話をしに来たというのがあたかも口実に見えるほど、葵の方から強請っていた。仕方のないことだ。空腹時に食べ物を差し出された獣のように、すっかり手慣れた膳立てをしていく。
「貪欲だな」
「寿人のせいだろ」
「葵に素質があったってことだよ」
「……ん、ッ……はぁ」
指でぐちゃぐちゃにほぐされた後、桐宮を押し倒して跨る。その膨張した質量を埋めたところで満足など出来やしない。内壁を擦り絶頂にイかせてくれるセックスならば仕事でしていることと変わりないのだ。そうではない。仕事で葵を指名してくれるのは、葵の顔だったり体などを愛でている。
それに対し、桐宮は自分と同程度の容姿と知識を持った葵だから好いてくれているのだ。その傲慢が許される彼に惹かれたのは葵も同じで、体質が変化するほど注ぐことを自ら容認していた。
少しずつ腰を下ろし、先端からじわりと奥へ進ませる。
繋がりから共有する体温が心地よい。
「ひ、ァんや、ゃっ、ま……」
「待てない」
下から突き上げる動きが加わり、力が抜ける腰が落ちた。

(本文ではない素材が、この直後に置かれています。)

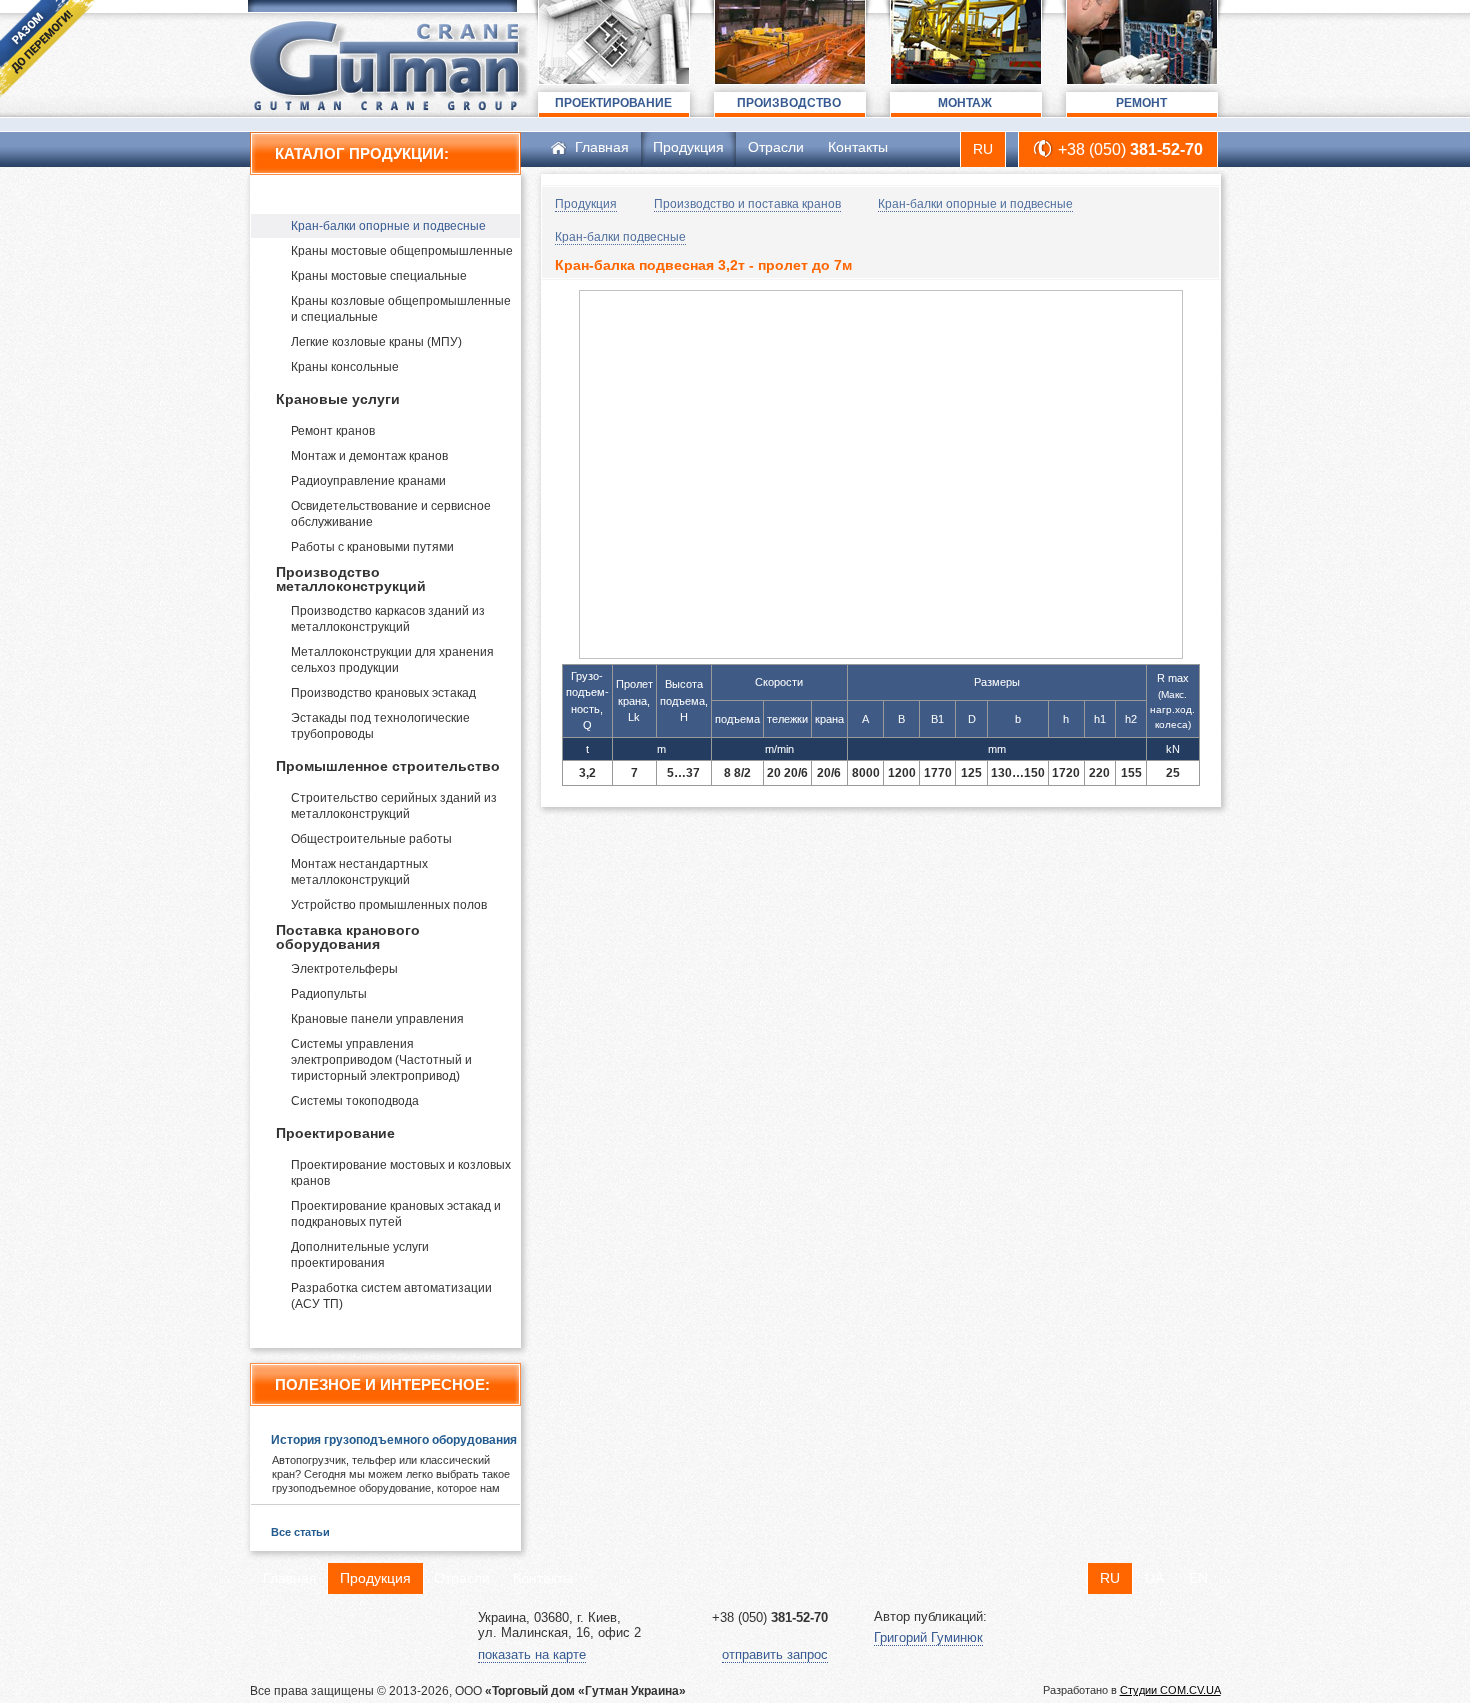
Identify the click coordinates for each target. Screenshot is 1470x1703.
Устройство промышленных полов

一気に奥まで貫く質量に一瞬だけ意識が飛び、反転した視界は桐宮の顔を見上げる形になっていた。
「そんなに俺のこと、好き?」葵が問う。
「ずっと気持ちは変わっていない」
もはや欲していたのがどちらなのか判別出来ない。閉じないアナルから垂れ落ちる精液に確かに満ち足りた気持ちで、不安定になりかけていた精神状態は落ち着きを取り戻した。力の入らない躰は相変わらずだ。身に纏うものは腕に巻いた包帯だけで、アブノーマルな姿ですらある。上体を起こそうとすると同時にナカから垂れる粘液が太ももを伝い、眉を顰めた。一度出してもらえば満足するが、伝い落ちる不快感はある。
「どこに行くんだ」
「ナカ掻き出すんだよ」
「せっかちな奴だな」
背後から抱きしめる桐宮の抱擁はとかれなかった。逆に擦り寄る彼の体温が葵の皮膚と触れ合い、溶け合う。気怠い微睡みの中で抗わず、睫毛の陰が落ちる滑らかな彼の頬へ唇を寄せてみれば、驚くほど手入れが行き届いているのが見えた。昔から何一つ損なわれていない完璧さだ。
橙色に染まる放課の教室で告げられた言葉に、あの頃葵は疑いもせずに「はい」と肯定を示していた。それが自分にとって絶対であり、確固とした世界であるかのように。迷いなく手を繋げたのだ。